**Problem description:**
A faithful repeat of all the records, with no image kept, is the required answer.
════════════════
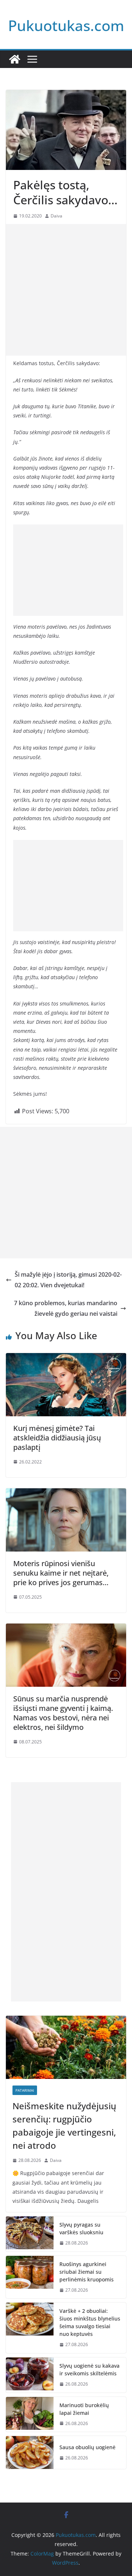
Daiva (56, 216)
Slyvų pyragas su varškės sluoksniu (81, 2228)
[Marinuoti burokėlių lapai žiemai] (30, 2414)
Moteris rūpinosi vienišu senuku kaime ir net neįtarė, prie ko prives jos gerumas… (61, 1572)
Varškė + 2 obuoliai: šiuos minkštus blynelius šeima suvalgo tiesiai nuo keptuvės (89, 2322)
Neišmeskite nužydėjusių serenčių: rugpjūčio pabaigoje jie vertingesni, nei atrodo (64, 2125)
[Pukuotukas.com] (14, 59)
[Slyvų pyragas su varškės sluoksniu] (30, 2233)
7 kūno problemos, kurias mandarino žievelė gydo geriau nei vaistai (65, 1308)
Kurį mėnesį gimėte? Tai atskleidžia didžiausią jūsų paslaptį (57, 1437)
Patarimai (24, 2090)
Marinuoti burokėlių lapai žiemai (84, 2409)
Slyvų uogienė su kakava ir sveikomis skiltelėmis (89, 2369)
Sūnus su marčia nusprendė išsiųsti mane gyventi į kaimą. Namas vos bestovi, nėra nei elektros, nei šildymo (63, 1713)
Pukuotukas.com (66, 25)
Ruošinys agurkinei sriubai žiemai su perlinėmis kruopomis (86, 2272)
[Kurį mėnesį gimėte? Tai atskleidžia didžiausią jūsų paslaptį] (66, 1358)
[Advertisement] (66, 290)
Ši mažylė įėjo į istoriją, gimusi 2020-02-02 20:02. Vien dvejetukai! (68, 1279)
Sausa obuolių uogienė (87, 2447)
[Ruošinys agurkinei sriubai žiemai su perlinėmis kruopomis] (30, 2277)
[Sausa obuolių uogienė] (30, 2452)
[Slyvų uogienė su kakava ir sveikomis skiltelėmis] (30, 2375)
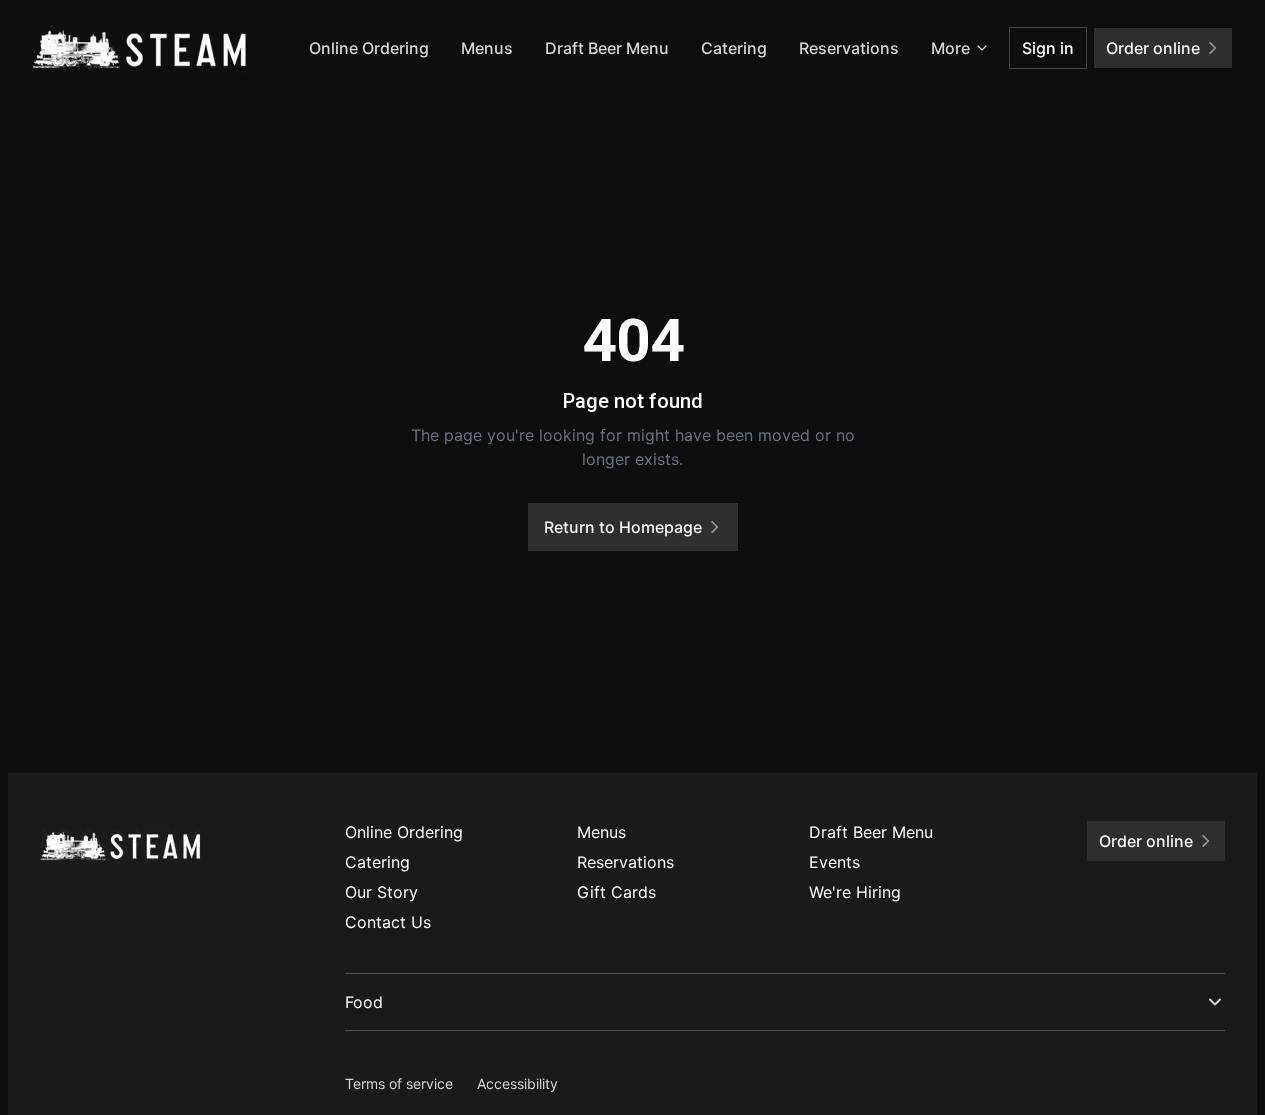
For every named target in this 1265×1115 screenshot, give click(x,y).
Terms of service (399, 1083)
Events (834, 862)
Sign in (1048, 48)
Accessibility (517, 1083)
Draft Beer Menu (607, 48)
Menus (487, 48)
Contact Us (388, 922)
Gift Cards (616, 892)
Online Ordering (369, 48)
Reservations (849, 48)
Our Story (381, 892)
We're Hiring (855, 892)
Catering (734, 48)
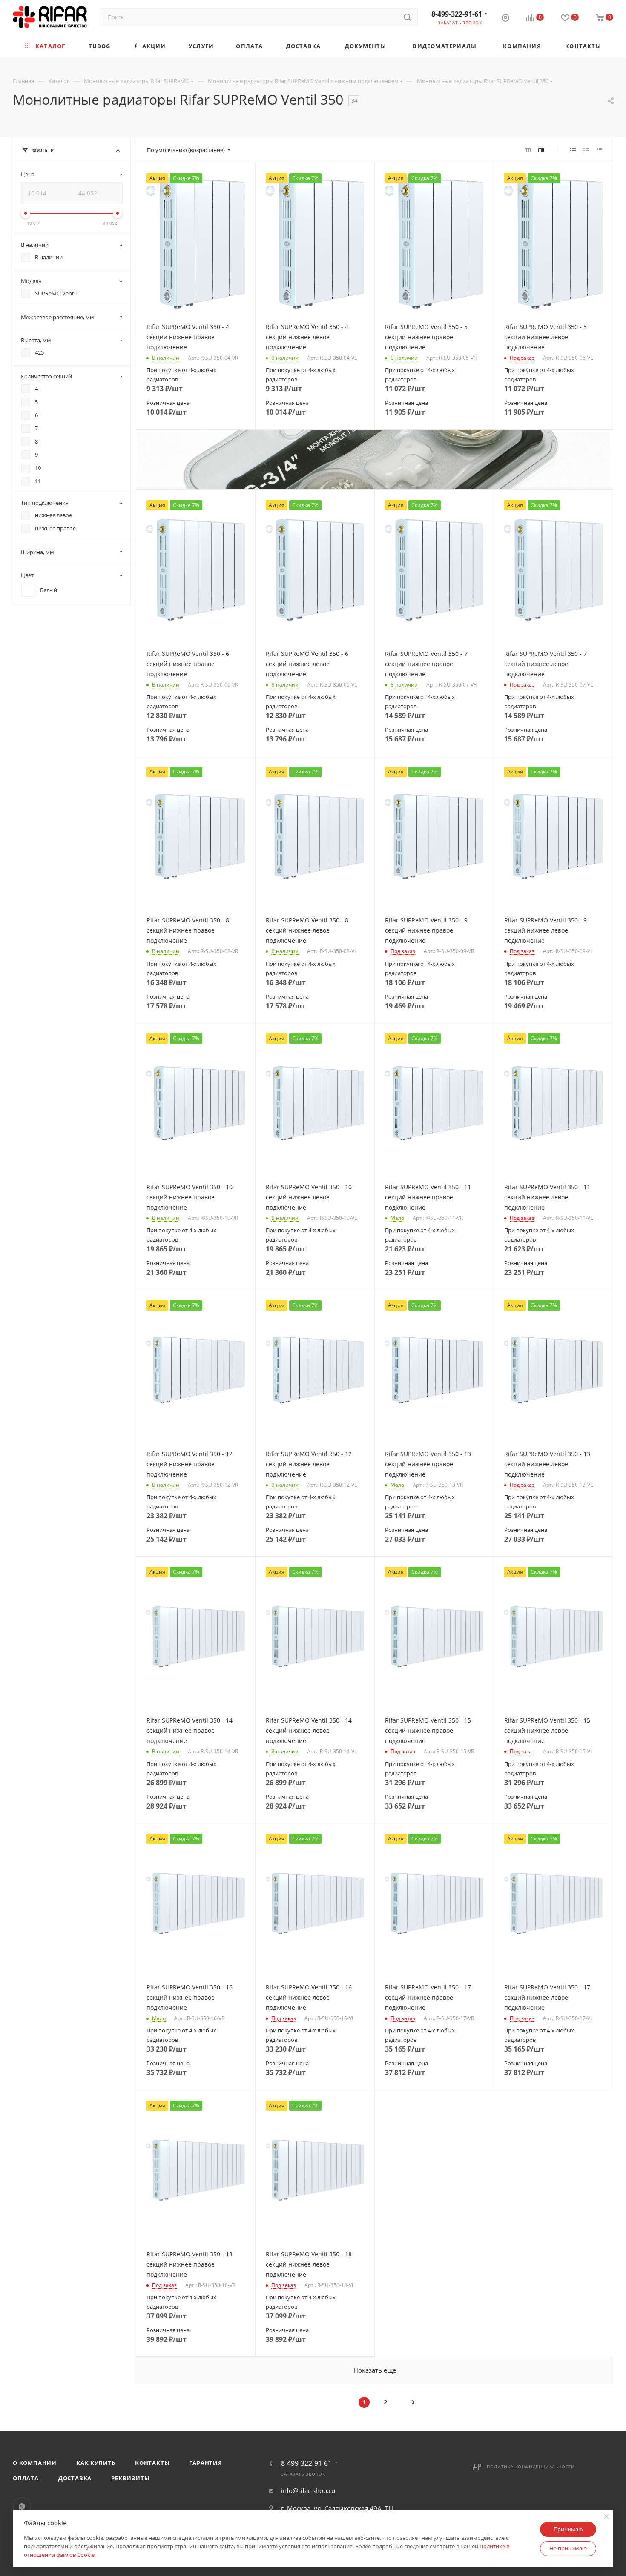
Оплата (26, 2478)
════════════════
**Exercise output:**
Daiva (56, 216)
Slyvų pyragas su varškės sluoksniu (81, 2228)
[Marinuoti burokėlių lapai žiemai] (30, 2414)
Moteris rūpinosi vienišu senuku kaime ir net neįtarė, prie ko prives jos gerumas… (61, 1572)
Varškė + 2 obuoliai: šiuos minkštus blynelius šeima suvalgo tiesiai nuo keptuvės (89, 2322)
Neišmeskite nužydėjusių serenčių: rugpjūčio pabaigoje jie vertingesni, nei atrodo (64, 2125)
[Pukuotukas.com] (14, 59)
[Slyvų pyragas su varškės sluoksniu] (30, 2233)
7 kūno problemos, kurias mandarino žievelė gydo geriau nei vaistai (65, 1308)
Kurį mėnesį gimėte? Tai atskleidžia didžiausią jūsų paslaptį (57, 1437)
Patarimai (24, 2090)
Marinuoti burokėlių lapai žiemai (84, 2409)
Slyvų uogienė su kakava ir sveikomis skiltelėmis (89, 2369)
Sūnus su marčia nusprendė išsiųsti mane gyventi į kaimą. Namas vos bestovi, nėra nei elektros, nei šildymo (63, 1713)
Pukuotukas.com (66, 25)
Ruošinys agurkinei sriubai žiemai su perlinėmis kruopomis (86, 2272)
[Kurį mėnesį gimėte? Tai atskleidžia didžiausią jūsų paslaptį] (66, 1358)
[Advertisement] (66, 290)
Ši mažylė įėjo į istoriją, gimusi 2020-02-02 20:02. Vien dvejetukai! (68, 1279)
Sausa obuolių uogienė (87, 2447)
[Ruošinys agurkinei sriubai žiemai su perlinėmis kruopomis] (30, 2277)
[Sausa obuolių uogienė] (30, 2452)
[Slyvų uogienė su kakava ir sveikomis skiltelėmis] (30, 2375)
For every named target in this 1265×1115 screenshot, give click(x,y).
Terms of service (399, 1083)
Events (834, 862)
Sign in (1048, 48)
Accessibility (517, 1083)
Draft Beer Menu (607, 48)
Menus (487, 48)
Contact Us (388, 922)
Gift Cards (616, 892)
Online Ordering (369, 48)
Reservations (849, 48)
Our Story (381, 892)
We're Hiring (855, 892)
Catering (734, 48)
Оплата (26, 2478)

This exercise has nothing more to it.